• _DATA FOR REVIEW_

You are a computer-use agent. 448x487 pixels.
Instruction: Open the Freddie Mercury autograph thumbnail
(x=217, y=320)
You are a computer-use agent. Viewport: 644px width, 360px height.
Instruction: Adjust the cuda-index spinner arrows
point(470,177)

• _TASK BRIEF_
All lines from the one containing "You are a computer-use agent. Viewport: 644px" to the end of the records, both ends included, should be printed exactly and on their own.

• _ANSWER_
You are a computer-use agent. Viewport: 644px width, 360px height.
Instruction: Adjust the cuda-index spinner arrows
point(470,177)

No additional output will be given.